• [TASK TO COMPLETE] Copy each of the records below word for word, leaving the pictures out of your answer.

[begin RECORDS FOR THE EXERCISE]

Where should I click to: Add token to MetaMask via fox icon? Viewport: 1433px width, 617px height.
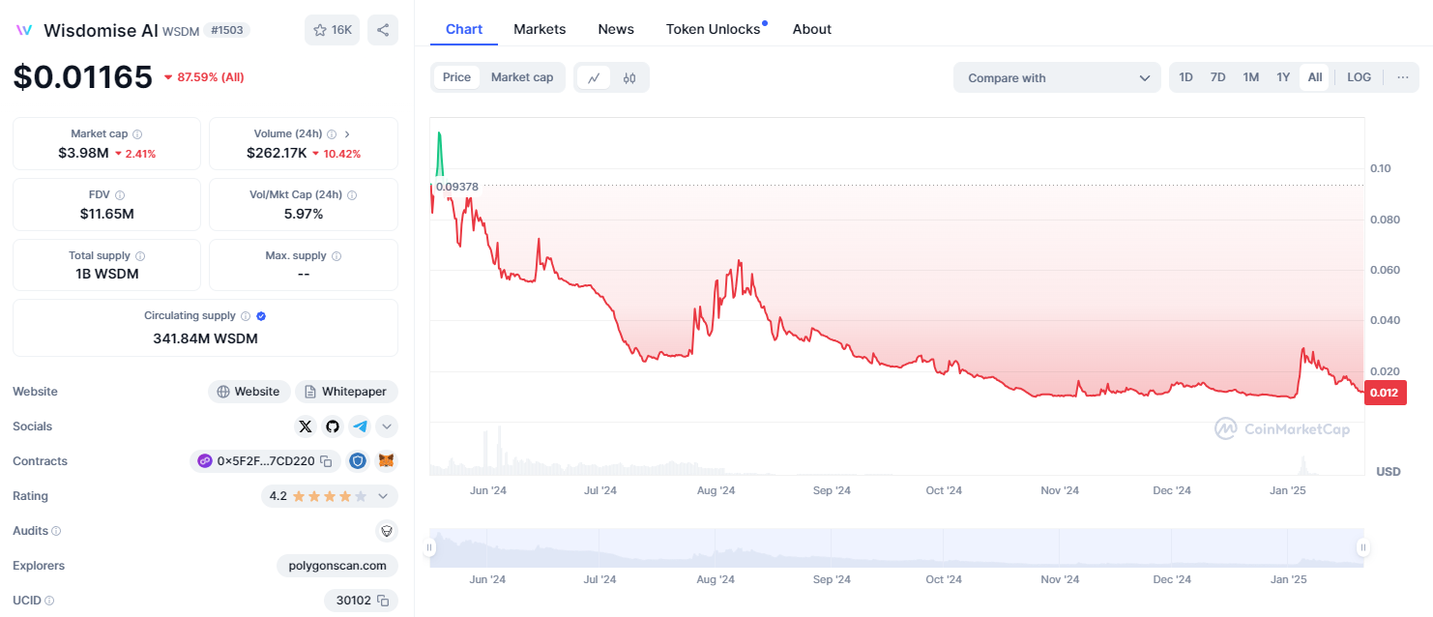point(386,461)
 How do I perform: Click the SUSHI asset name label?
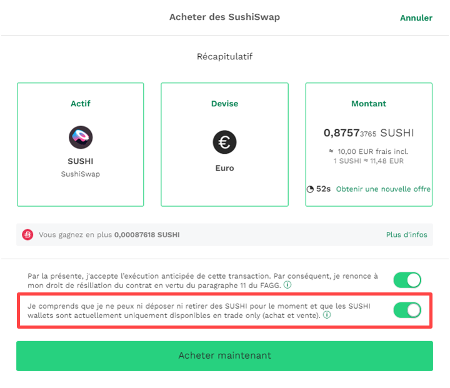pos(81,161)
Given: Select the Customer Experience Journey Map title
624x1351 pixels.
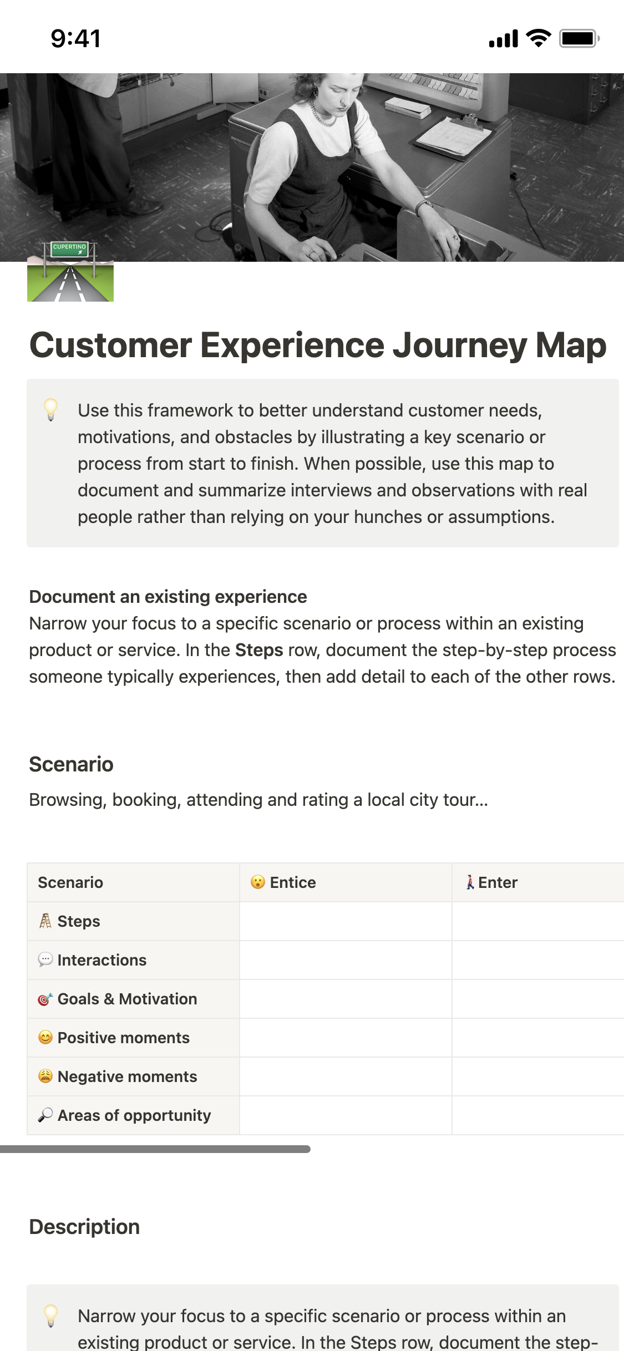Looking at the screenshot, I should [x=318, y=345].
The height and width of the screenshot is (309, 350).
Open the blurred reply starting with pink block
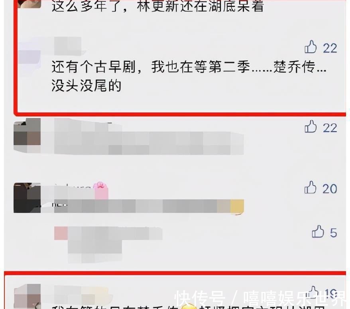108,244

[end RECORDS FOR THE EXERCISE]

• [COMPLETED EXERCISE]
Where should I click to: Add token to MetaMask via fox icon? Viewport: 1433px width, 617px height.
point(386,461)
 How do I perform: Click the SUSHI asset name label?
pos(81,161)
Given: Select the Customer Experience Journey Map title
624x1351 pixels.
Looking at the screenshot, I should [x=318, y=345].
The height and width of the screenshot is (309, 350).
Open the blurred reply starting with pink block
108,244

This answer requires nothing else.